■ Problem to work on: Should a line below contain the word "size", report it.

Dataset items
****

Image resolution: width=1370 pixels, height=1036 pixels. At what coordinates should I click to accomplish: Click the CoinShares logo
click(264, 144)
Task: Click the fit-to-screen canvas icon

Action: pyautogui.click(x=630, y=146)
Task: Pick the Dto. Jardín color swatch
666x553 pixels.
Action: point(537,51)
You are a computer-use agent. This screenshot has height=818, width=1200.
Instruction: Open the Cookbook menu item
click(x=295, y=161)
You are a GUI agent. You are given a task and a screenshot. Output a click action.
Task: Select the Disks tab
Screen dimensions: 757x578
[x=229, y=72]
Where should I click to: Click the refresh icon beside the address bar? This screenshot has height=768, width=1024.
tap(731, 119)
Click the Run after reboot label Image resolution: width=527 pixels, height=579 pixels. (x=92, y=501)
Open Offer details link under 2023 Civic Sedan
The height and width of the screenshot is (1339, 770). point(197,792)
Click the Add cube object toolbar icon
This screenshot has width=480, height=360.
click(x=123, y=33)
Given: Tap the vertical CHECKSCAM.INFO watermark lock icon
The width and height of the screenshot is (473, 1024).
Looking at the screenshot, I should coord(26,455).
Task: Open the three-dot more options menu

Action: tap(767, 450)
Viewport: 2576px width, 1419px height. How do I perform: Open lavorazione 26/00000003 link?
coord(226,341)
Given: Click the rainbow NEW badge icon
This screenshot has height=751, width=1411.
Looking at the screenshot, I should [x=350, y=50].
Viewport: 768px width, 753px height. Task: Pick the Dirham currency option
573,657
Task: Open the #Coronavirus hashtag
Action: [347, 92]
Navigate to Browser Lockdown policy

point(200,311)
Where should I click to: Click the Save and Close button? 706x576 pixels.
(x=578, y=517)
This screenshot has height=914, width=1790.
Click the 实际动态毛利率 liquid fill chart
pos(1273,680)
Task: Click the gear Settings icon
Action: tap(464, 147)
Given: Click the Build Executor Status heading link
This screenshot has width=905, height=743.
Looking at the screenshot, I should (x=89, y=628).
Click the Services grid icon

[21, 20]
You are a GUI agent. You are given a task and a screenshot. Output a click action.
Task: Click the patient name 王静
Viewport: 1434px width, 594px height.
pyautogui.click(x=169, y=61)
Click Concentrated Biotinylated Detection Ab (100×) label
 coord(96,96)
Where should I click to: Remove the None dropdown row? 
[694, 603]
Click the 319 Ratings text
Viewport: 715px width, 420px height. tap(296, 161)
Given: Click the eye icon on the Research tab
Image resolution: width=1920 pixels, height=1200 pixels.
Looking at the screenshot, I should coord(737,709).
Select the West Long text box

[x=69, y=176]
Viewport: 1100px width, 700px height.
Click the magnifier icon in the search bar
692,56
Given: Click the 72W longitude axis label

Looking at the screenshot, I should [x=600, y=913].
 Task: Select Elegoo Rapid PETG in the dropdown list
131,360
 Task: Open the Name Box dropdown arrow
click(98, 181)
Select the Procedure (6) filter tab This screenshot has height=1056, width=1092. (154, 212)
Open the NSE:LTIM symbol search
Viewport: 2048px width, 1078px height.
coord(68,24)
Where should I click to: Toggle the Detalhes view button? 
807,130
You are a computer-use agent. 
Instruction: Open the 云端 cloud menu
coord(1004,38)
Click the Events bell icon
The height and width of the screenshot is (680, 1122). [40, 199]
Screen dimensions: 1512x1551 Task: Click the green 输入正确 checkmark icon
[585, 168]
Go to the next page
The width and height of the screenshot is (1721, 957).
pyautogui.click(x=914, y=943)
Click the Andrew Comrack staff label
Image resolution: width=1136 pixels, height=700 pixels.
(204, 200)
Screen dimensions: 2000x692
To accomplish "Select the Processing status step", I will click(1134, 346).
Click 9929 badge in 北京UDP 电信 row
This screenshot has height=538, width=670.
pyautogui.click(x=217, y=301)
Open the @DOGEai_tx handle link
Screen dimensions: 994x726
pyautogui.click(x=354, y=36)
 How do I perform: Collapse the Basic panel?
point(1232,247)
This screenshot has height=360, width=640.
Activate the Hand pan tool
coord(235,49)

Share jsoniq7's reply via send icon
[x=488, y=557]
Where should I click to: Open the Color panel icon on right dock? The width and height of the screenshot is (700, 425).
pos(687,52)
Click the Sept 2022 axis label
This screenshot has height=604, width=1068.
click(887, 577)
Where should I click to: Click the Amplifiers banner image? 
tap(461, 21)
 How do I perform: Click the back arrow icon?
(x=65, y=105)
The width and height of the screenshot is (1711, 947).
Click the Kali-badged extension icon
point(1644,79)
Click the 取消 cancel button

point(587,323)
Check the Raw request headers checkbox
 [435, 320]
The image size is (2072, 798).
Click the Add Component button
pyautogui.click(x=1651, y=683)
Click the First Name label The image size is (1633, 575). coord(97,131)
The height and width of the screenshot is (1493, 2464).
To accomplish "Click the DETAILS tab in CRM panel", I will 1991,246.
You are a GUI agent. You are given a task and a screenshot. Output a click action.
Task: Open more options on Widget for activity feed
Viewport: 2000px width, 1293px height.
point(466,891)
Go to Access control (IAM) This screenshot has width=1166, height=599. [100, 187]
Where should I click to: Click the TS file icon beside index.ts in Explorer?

****

■ Solution for this problem:
The image size is (2072, 798).
Click the First Name label The image size is (1633, 575). coord(97,131)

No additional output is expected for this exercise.